A federal judge ruled Tuesday that former Miami Republican Rep. David Rivera violated campaign finance law when he funneled $75,927 in campaign money to a novice political candidate running against Rivera’s likely Democratic challenger in Florida’s 26th Congressional District — and ordered Rivera to pay a $456,000 fine for devising a scheme he knew was illegal.
In a scathing order, Judge Marcia Cooke said Rivera’s violations were knowing, willful and injured the public. She said Rivera has the money to pay the fine and also issued a permanent injunction to further prevent Rivera from breaking campaign finance law in the future since he continued to run for office after losing the 2012 race for Florida’s 26th Congressional District to Democrat Joe Garcia.
“Rivera’s illegal conduct was egregious,” Cooke wrote in her ruling. “Perhaps by virtue of the Court barring Rivera from engaging in similar unlawful conduct in the future, ‘that will do the trick’ in convincing Rivera — a former U.S. Congressman — to stop violating the law.”
The judgment was the latest development in a four-year legal battle between Rivera and the Federal Election Commission, which began in 2017 after the FEC sued him over unreported money Rivera and Ana Alliegro, a GOP political consultant, used in 2012 to prop up straw candidate Justin Lamar Sternad against Garcia in the Democratic primary.
“The Commission sought a civil penalty of $456,000, which the district court granted,” the FEC wrote in a press release responding to the case.
In a text message, Rivera said the order is “all based on lies, innuendo, hearsay and fake news.” Rivera’s attorney, Roy Kahn, did not immediately respond to a request for comment.
Rivera’s first penalty in this case
While Sternad and Alliegro ultimately were convicted of criminal charges for their role in the scheme, Rivera managed to avoid criminal punishment. Tuesday’s fine is the first penalty faced by Rivera for his involvement in the scheme revealed in 2012 by the Miami Herald.
In 2018, Rivera claimed vindication after Cooke tossed out the FEC’s lawsuit based on a 2018 court ruling in Utah that found that the law cited by the federal agency in bringing its case against Rivera was fatally flawed. But the FEC refiled the lawsuit in 2019.
Cooke was appointed by former President George W. Bush in 2003. She previously served as chief inspector general for former Gov. Jeb Bush and later as assistant county attorney for Miami-Dade County.
Craig Holman, a government ethics expert and lobbyist with the left-leaning think tank Public Citizen, said it’s uncommon for the FEC to pursue fines in recent years unless it’s an open-and-shut case.

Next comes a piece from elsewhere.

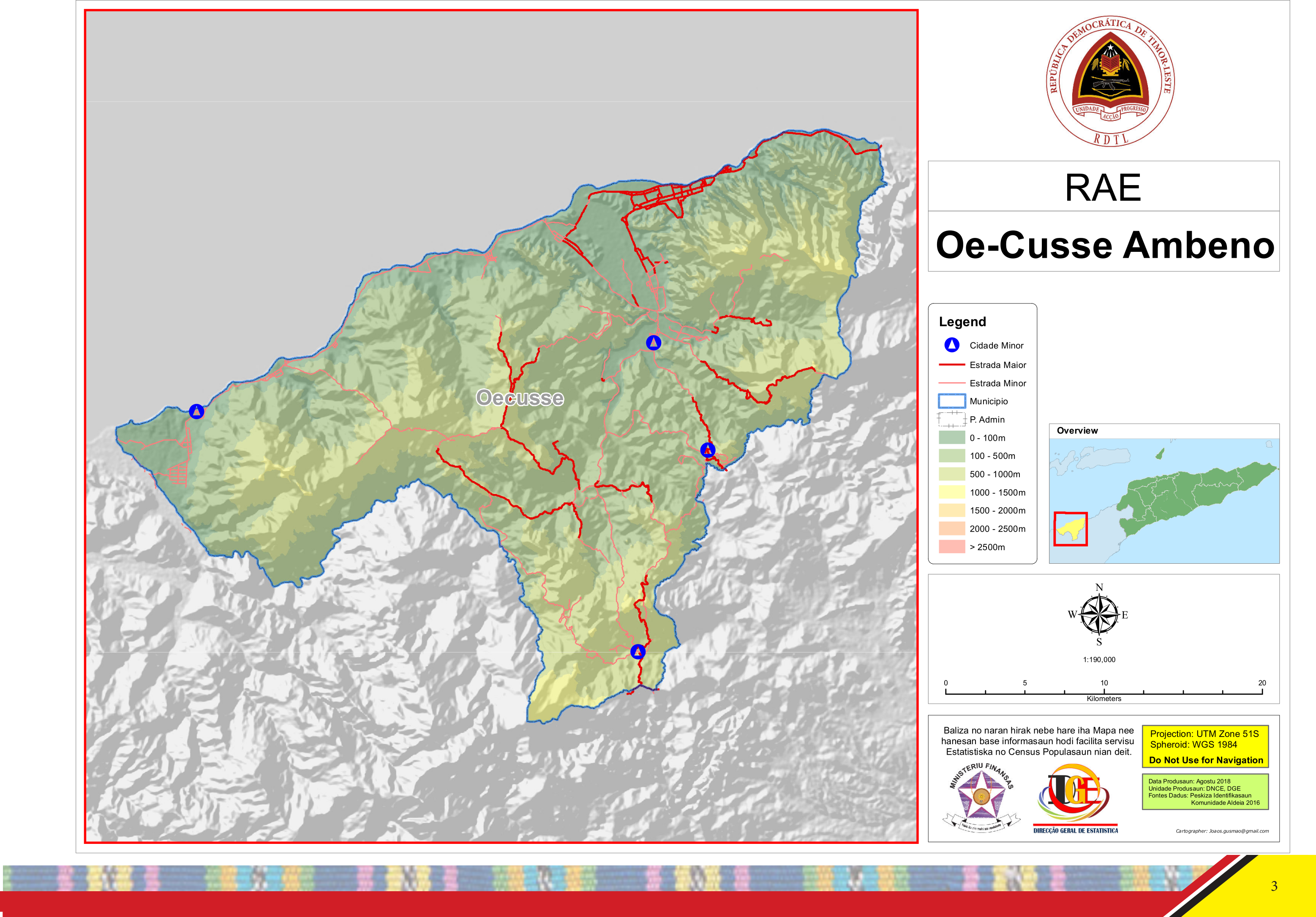Click the 'Do Not Use for Navigation' notice
This screenshot has width=1316, height=917.
pos(1205,760)
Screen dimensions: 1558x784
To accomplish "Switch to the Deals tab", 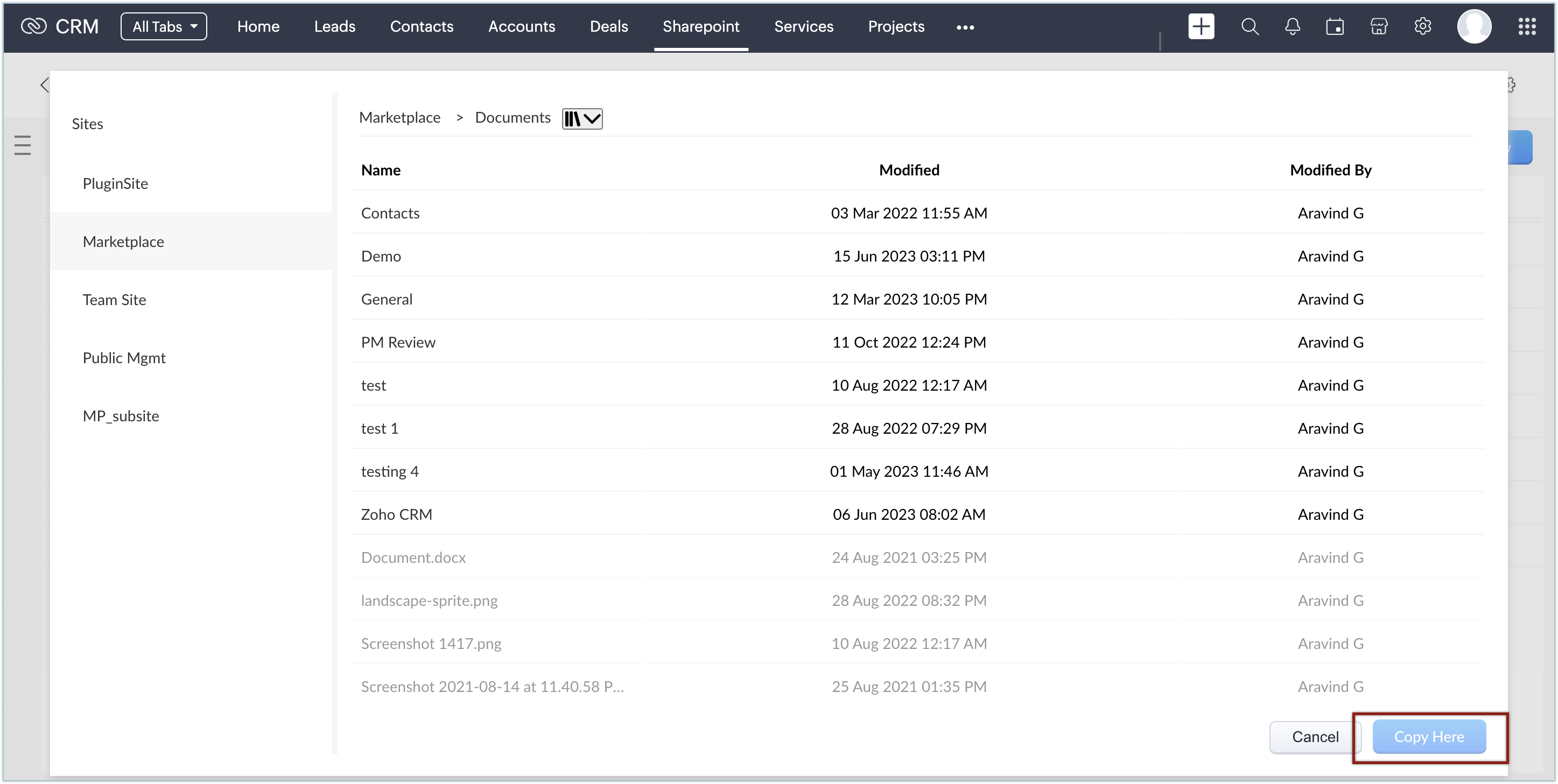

“Commissioners on both sides of the aisle must have been aghast by the evidentiary record in this case,” said Holman, who once filed a complaint against the Federal Home Loan Mortgage Corporation for unlawful political activity that led to a $3.8 million FEC fine. The cash collected from FEC fines goes to the U.S. government’s general fund.
“Since 2006, Senate Majority Leader Mitch McConnell has taken great effort to appoint Republican members to the commission who are very reluctant to enforce the campaign finance laws,” Holman said. “It is even rarer that the agency would impose such a substantial fine.”
The court ruling is the latest setback for the scandal-ridden former congressman who once co-owned a house with Florida Sen. Marco Rubio when they both served in the Florida Legislature.
Rivera’s Venezuela scandal
Rivera is also under FBI investigation for his $50 million contract with PDVSA, an oil company owned by Venezuela’s socialist government. His business dealings in Venezuela came to light when PDVSA’s U.S. subsidiary sued him for breach of contract in 2020.
Rivera, a harsh critic of socialist regimes in Cuba and Venezuela while holding elected office, was paid $15 million as a down payment on a three-month, $50 million contract through his consulting company, Interamerican Consulting Inc., according to the lawsuit filed in New York federal court. The lawsuit said Rivera was hired to improve PDVSA’s reputation in America amid an economic collapse in Venezuela.
The FBI is interested in Rivera’s activities because he didn’t register as a foreign agent before working for the Venezuelan government.
And the consulting contract was brought up again in Tuesday’s court ruling. Cooke noted that Rivera claimed a net worth of $1.5 million on a 2015 financial disclosure form and was paid a total of $15 million of his $50 million contract before it was canceled.
Cooke wrote that the court had the ability to impose a fine up to $759,000, or 1,000% of the $75,927 worth of illegal campaign contributions that Rivera made to Sternad.
“Rivera’s illegal conduct was egregious,” Cooke wrote. “Moreover, there is a danger that Rivera’s conduct will continue. First and foremost, as his filings in this case demonstrate, Rivera continues to refuse to take responsibility for his illegal conduct. And, second, Rivera continues to run for office.”
Miami Herald Tallahassee Bureau Chief Mary Ellen Klas contributed to this report.